# What needs to be done
Every line from the one containing "Task: Click the Halo poster on wall" to the one containing "This screenshot has height=812, width=1493." in the records below, both included, must be set down exactly, and no other line.

──────── Provided records

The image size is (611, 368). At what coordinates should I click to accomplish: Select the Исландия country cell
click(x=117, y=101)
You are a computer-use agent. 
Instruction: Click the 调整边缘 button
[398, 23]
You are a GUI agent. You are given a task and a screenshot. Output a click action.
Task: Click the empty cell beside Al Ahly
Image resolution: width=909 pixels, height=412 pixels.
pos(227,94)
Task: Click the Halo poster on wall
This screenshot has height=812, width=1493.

────────────────
──────── Provided records

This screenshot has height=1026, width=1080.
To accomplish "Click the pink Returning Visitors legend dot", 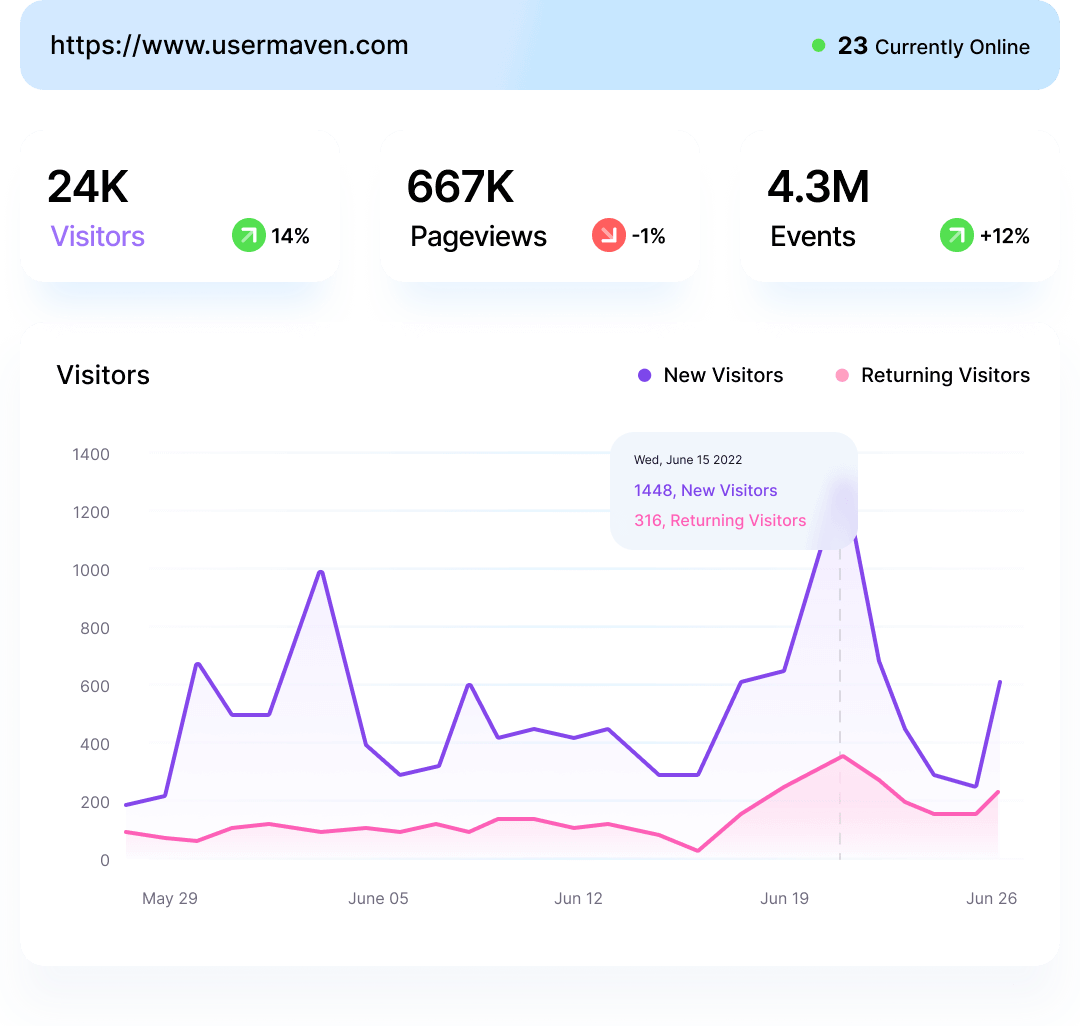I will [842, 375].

────────────────
──────── Provided records

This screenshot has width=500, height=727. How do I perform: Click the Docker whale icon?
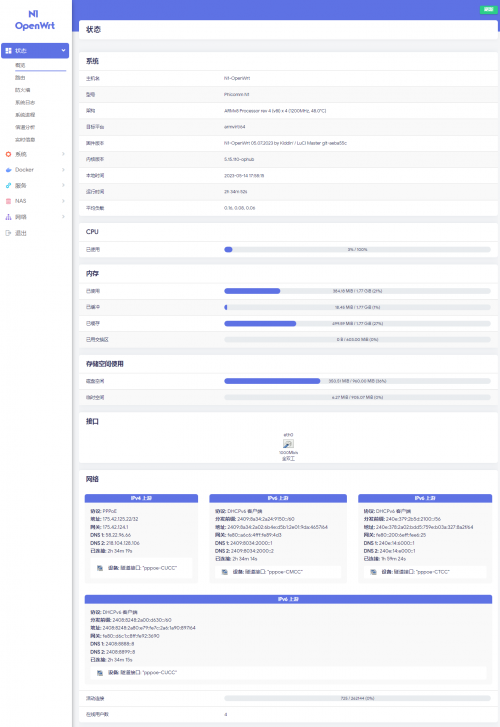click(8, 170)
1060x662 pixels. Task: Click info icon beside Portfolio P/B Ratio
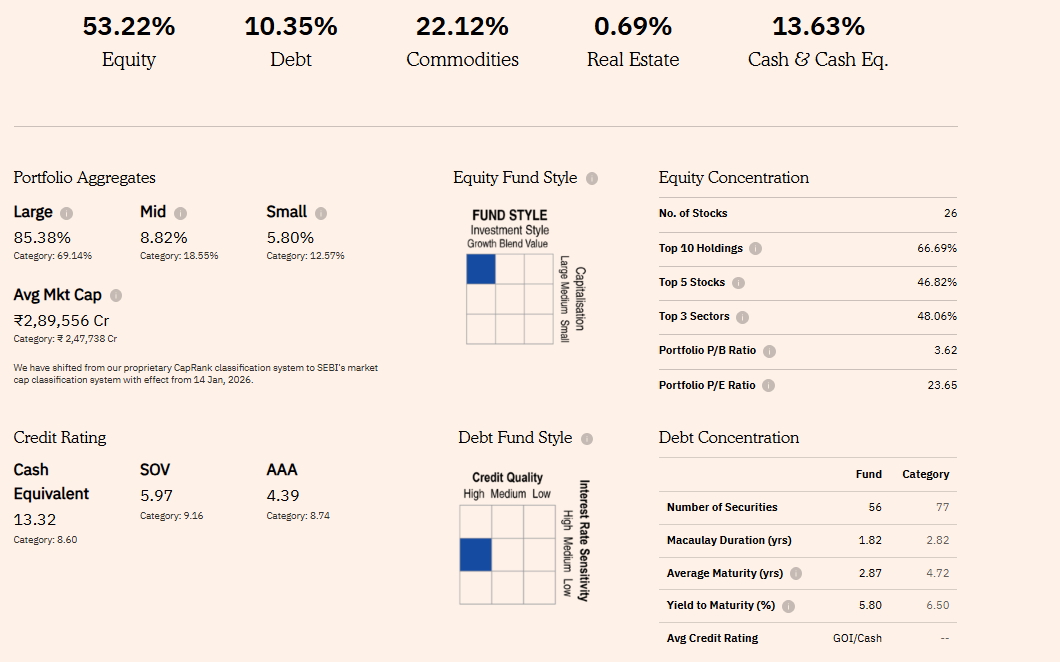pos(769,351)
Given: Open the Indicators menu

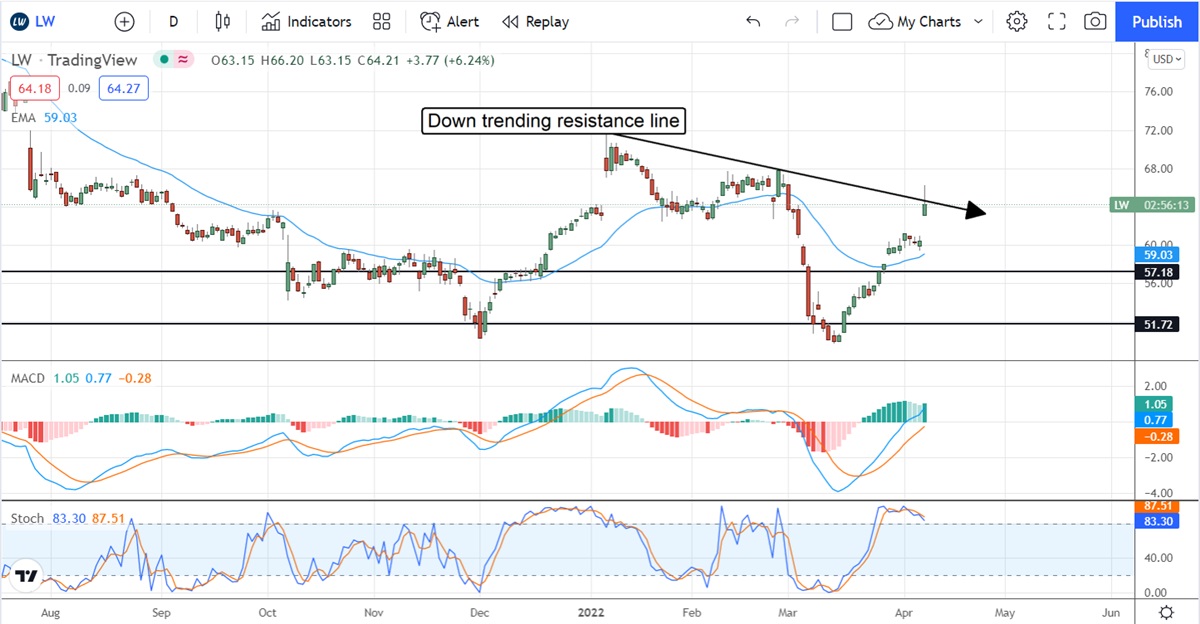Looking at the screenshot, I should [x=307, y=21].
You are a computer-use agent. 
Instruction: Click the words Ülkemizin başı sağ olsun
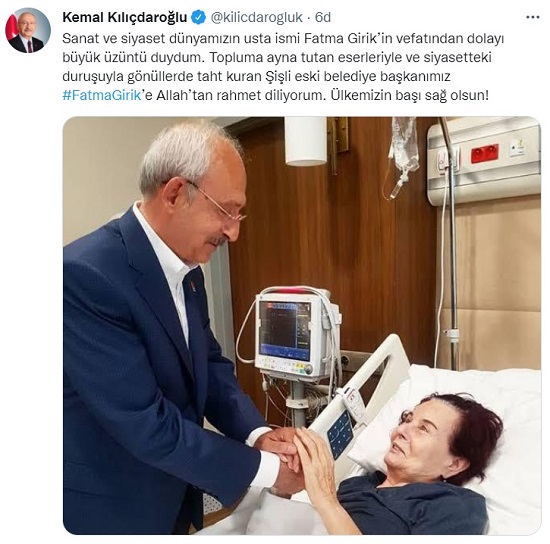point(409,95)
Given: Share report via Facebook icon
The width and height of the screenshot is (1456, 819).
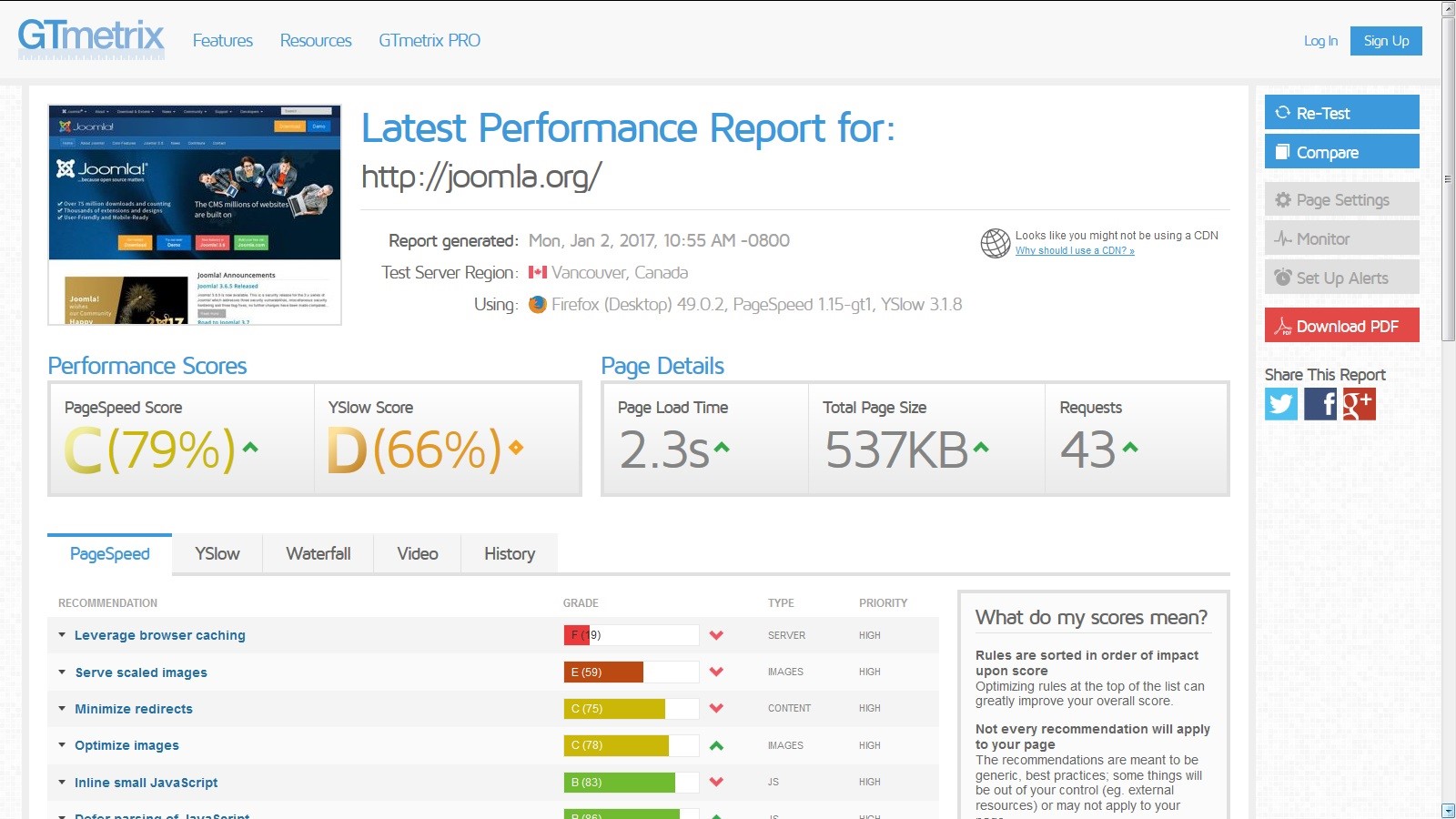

────────────────

# Your response
Task: Click the Halo poster on wall
This screenshot has height=812, width=1493.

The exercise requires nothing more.